Run Model Inference on FiftyOne Datasets

Key Directives

ALWAYS follow these rules:

1. Check if dataset exists first

python

list_datasets()

If the dataset doesn't exist, use the fiftyone-dataset-import skill to load it first.

2. Set context before operations

python

set_context(dataset_name="my-dataset")

3. Launch App for inference

The App must be running to execute inference operators:

python

launch_app(dataset_name="my-dataset")

4. Ask user for field names

Always confirm with the user:

•Which model to use
•Label field name for predictions (e.g., predictions, detections, embeddings)

5. Close app when done

python

close_app()

Workflow

Step 1: Verify Dataset Exists

python

list_datasets()

If the dataset is not in the list:

•Ask the user for the data location
•Use the fiftyone-dataset-import skill to import the data first
•Return to this workflow after import completes

Step 2: Load Dataset and Review

python

set_context(dataset_name="my-dataset")
dataset_summary(name="my-dataset")

Review:

•Sample count
•Media type
•Existing label fields

Step 3: Launch App

python

launch_app(dataset_name="my-dataset")

Step 4: Apply Model Inference

Ask user for:

•Model name (see Available Zoo Models below)
•Label field for predictions

python

execute_operator(
    operator_uri="@voxel51/zoo/apply_zoo_model",
    params={
        "tab": "BUILTIN",
        "model": "yolov8n-coco-torch",
        "label_field": "predictions"
    }
)

Step 5: View Results

python

set_view(exists=["predictions"])

Step 6: Clean Up

python

close_app()

Available Zoo Models

Some models require additional packages. If a model fails with a dependency error, the response includes install_command.
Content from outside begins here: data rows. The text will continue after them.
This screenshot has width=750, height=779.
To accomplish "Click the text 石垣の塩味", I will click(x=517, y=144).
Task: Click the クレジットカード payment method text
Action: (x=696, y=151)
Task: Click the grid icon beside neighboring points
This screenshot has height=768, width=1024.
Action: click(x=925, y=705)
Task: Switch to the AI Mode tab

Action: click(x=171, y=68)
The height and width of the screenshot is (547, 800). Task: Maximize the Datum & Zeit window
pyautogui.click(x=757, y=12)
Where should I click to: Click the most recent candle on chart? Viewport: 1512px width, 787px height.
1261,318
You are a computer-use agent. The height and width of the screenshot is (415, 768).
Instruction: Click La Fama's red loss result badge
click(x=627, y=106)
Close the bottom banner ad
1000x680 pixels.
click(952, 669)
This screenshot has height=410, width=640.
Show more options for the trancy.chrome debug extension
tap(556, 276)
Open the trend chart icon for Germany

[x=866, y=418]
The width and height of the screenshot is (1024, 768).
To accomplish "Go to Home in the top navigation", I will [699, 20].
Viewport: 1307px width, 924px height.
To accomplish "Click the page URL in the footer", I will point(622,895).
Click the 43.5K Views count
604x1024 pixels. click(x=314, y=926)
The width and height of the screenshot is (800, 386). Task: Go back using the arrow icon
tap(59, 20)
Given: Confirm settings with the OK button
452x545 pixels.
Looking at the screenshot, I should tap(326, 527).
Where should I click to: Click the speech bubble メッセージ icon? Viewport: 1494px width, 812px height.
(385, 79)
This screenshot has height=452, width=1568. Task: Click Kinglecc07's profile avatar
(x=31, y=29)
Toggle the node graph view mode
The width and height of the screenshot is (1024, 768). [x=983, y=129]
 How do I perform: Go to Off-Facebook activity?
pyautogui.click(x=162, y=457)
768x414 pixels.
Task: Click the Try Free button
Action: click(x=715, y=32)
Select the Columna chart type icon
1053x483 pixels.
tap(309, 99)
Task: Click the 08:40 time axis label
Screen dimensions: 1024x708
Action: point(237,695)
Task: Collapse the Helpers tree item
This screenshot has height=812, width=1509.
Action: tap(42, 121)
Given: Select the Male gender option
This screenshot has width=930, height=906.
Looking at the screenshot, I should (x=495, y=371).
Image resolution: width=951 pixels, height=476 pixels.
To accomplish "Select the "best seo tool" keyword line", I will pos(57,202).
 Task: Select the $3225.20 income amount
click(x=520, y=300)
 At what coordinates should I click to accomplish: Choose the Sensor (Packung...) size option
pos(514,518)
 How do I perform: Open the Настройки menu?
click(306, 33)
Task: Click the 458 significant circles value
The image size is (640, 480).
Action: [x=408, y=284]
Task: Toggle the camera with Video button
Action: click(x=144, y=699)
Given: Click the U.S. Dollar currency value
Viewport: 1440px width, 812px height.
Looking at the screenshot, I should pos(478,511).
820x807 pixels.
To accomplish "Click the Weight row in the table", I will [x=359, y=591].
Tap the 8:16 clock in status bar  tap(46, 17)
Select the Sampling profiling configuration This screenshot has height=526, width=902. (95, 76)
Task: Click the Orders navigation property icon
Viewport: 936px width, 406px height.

Offer to run it for the user.

Detection Models

Model	Description	Extra Deps
`faster-rcnn-resnet50-fpn-coco-torch`	Faster R-CNN	None
`retinanet-resnet50-fpn-coco-torch`	RetinaNet	None
`yolov8n-coco-torch`	YOLOv8 nano (fast)	ultralytics
`yolov8s-coco-torch`	YOLOv8 small	ultralytics
`yolov8m-coco-torch`	YOLOv8 medium	ultralytics
`yolov8l-coco-torch`	YOLOv8 large	ultralytics
`yolov8x-coco-torch`	YOLOv8 extra-large	ultralytics

Classification Models

Model	Description	Extra Deps
`resnet50-imagenet-torch`	ResNet-50	None
`mobilenet-v2-imagenet-torch`	MobileNet v2	None
`vit-base-patch16-224-imagenet-torch`	Vision Transformer	None

Segmentation Models

Model	Description	Extra Deps
`sam-vit-base-torch`	Segment Anything (base)	segment-anything
`sam-vit-large-torch`	Segment Anything (large)	segment-anything
`sam-vit-huge-torch`	Segment Anything (huge)	segment-anything
`deeplabv3-resnet101-coco-torch`	DeepLabV3	None

Embedding Models

Model	Description	Extra Deps
`clip-vit-base32-torch`	CLIP embeddings	open-clip-torch
`dinov2-vits14-torch`	DINOv2 small	None
`dinov2-vitb14-torch`	DINOv2 base	None
`dinov2-vitl14-torch`	DINOv2 large	None

Common Use Cases

Use Case 1: Run Object Detection

python

# Verify dataset exists
list_datasets()

# Set context and launch
set_context(dataset_name="my-dataset")
launch_app(dataset_name="my-dataset")

# Apply detection model
execute_operator(
    operator_uri="@voxel51/zoo/apply_zoo_model",
    params={
        "tab": "BUILTIN",
        "model": "faster-rcnn-resnet50-fpn-coco-torch",
        "label_field": "predictions"
    }
)

# View results
set_view(exists=["predictions"])

Use Case 2: Run Classification

python

set_context(dataset_name="my-dataset")
launch_app(dataset_name="my-dataset")

execute_operator(
    operator_uri="@voxel51/zoo/apply_zoo_model",
    params={
        "tab": "BUILTIN",
        "model": "resnet50-imagenet-torch",
        "label_field": "classification"
    }
)

set_view(exists=["classification"])

Use Case 3: Generate Embeddings

python

set_context(dataset_name="my-dataset")
launch_app(dataset_name="my-dataset")

execute_operator(
    operator_uri="@voxel51/zoo/apply_zoo_model",
    params={
        "tab": "BUILTIN",
        "model": "clip-vit-base32-torch",
        "label_field": "clip_embeddings"
    }
)

Use Case 4: Compare Ground Truth with Predictions

If dataset has existing labels:

python

set_context(dataset_name="my-dataset")
dataset_summary(name="my-dataset")  # Check existing fields

launch_app(dataset_name="my-dataset")

# Run inference with different field name
execute_operator(
    operator_uri="@voxel51/zoo/apply_zoo_model",
    params={
        "tab": "BUILTIN",
        "model": "yolov8m-coco-torch",
        "label_field": "predictions"  # Different from ground_truth
    }
)

# View both fields to compare
set_view(exists=["ground_truth", "predictions"])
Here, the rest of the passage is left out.